Creating a statewide sequencing network
UAB, the Alabama Department of Public Health and other Alabama hospitals and labs are now organizing a statewide system to test a random sample of all positive PCR tests in Alabama to enhance variant surveillance. "By doing random testing, you can get the true incidence of variants that are in the population," Leal said.
The development of a PCR-based screening mechanism for the Brazil and South African variants would be ideal, Leal noted. But there are other ways to flag cases where sequencing is warranted. "At UAB, we work with our infection-prevention team very closely — our lab functions as microbiology consultants for infection prevention — as well as Employee Health, practitioners involved in COVID clinical trials and the COVID clinic and pediatric infectious diseases division,” Leal said. “If there are particular cases where there is a severe presentation or an odd presentation of coronavirus, the samples that come into the laboratory can be sequenced. And then if we get variants of known significance, like the UK variant, we immediately contact our colleagues at ADPH."
Inside the lab
Long before the COVID-19 pandemic began, the Fungal Reference Laboratory was well known in infectious diseases circles. Leal is a clinical microbiologist with doctoral training and specific clinical interests in medical mycology, which is the study of infections from pathogenic fungi. (Ringworm, yeast infections, Candida species and Aspergillus species are all common examples.) Historically, the lab has played a key role in many foundational trials in medical mycology.
“The lab was formed in part to provide laboratory diagnostics and microbiological support for clinical trials led by the NIH-funded Mycoses Study Group housed here at UAB,” Leal said. The lab is capable of performing yeast-susceptibility testing, mold-susceptibility testing, PCR tests for various fungal pathogens and sequence-based organism identification in addition to microbiome, mycobiome and host transcriptomics. “We also work with industry partners to evaluate commercial diagnostic tests, develop our own novel diagnostic tests and serve as microbiologic consultants and a reference center for many clinical trials in infectious diseases within and outside of UAB,” Leal said. “Given our thriving translational diagnostics research program we are often the first to evaluate novel diagnostic technologies and are constantly pushing the discipline forward.”

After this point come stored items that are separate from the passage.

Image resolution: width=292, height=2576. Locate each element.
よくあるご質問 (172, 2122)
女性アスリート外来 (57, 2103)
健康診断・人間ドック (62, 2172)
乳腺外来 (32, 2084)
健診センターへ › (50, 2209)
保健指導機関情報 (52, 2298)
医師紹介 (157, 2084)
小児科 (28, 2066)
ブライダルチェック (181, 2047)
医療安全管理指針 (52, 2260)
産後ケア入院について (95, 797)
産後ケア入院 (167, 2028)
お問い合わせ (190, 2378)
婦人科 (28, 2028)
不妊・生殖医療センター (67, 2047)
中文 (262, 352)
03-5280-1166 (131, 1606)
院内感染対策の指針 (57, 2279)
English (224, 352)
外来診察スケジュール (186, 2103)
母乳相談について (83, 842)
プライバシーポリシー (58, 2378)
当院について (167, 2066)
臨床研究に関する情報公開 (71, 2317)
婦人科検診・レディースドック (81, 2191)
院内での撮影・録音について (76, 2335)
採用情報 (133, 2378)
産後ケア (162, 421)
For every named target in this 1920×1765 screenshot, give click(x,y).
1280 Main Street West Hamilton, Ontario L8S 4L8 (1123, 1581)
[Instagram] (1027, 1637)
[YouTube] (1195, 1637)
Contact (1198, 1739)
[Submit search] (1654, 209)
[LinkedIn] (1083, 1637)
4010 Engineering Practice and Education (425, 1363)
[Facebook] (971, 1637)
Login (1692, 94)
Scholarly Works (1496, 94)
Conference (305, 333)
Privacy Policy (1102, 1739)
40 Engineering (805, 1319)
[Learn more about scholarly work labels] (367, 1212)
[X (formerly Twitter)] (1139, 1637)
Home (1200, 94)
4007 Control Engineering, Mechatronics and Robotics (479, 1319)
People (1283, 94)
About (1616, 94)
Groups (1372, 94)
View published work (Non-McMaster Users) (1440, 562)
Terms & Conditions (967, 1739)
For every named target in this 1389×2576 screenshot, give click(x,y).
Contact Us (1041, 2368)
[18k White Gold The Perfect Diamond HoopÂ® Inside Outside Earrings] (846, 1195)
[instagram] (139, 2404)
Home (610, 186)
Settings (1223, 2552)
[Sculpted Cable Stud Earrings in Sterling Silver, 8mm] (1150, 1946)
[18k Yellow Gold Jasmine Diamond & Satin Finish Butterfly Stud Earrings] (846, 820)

Early on in the pandemic, “the unique skill sets and flexibility in our laboratory enabled us to rapidly expand our efforts to focus on SARS-CoV-2, develop the first diagnostic test for the virus at UAB and help UAB and regional hospitals resume operations,” Leal said. Those characteristics also enabled the lab to develop a pooled testing strategy to allow testing at a scale that was large enough to enable a safe return to college campuses throughout the state of Alabama in summer 2020, Leal said. “Now it is helping us lead the way to identify the emergence of variants of public health significance in the state.”